Another historical classic, these close-fitting ankle boots got their name from their popularity in Chelsea, a particularly wealthy and fashionable part of London, in the 1950s and 60s. The two main styles for men are suede and leather, with suede offering a more casual look and leather being the choice for more formal events thanks to its polished and sleek look. British footwear brand Timberland has a helpful guide on choosing your Chelsea boots, so it’s worth checking that out if you feel completely lost. Although, their versatility means that you will find it hard to go wrong with a pair of these.
A Proper ‘Weekender’ Bag
The idea that men don’t carry bags is now obsolete, and a proper holdall will elevate you to gentleman status on any weekend getaway or casual trip.

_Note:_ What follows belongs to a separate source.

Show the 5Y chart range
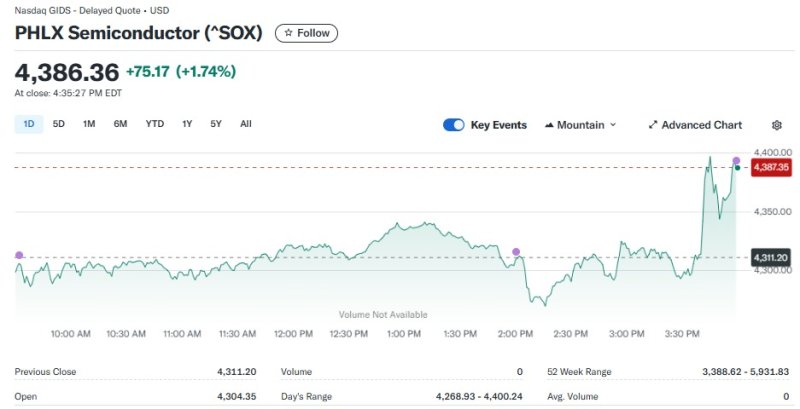The width and height of the screenshot is (800, 409). click(216, 124)
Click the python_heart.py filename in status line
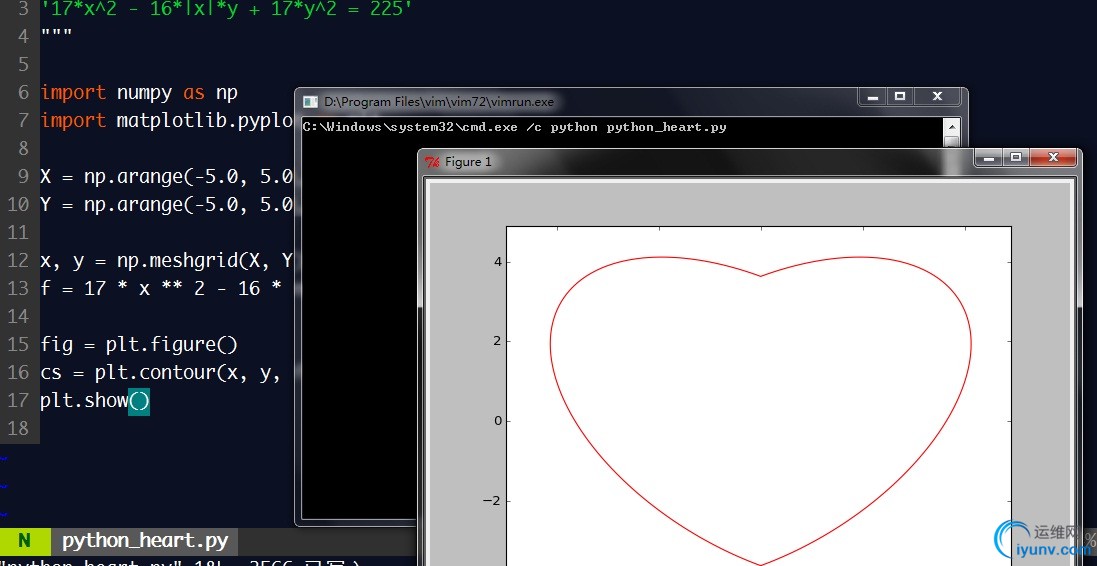 (x=145, y=541)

Choosing a neutral color like black or beige is best as it’s more likely to complement whatever outfit you have on, but there are many designs with leather touches or sporty details if you are looking for something a little more flashy. Either way, they are both practical and polished, and British men have been using them for years.
British fashion is hard to sum up in a few pieces, so it’s worth researching individual styles and trends, but these picks should get you started and help you improve your look.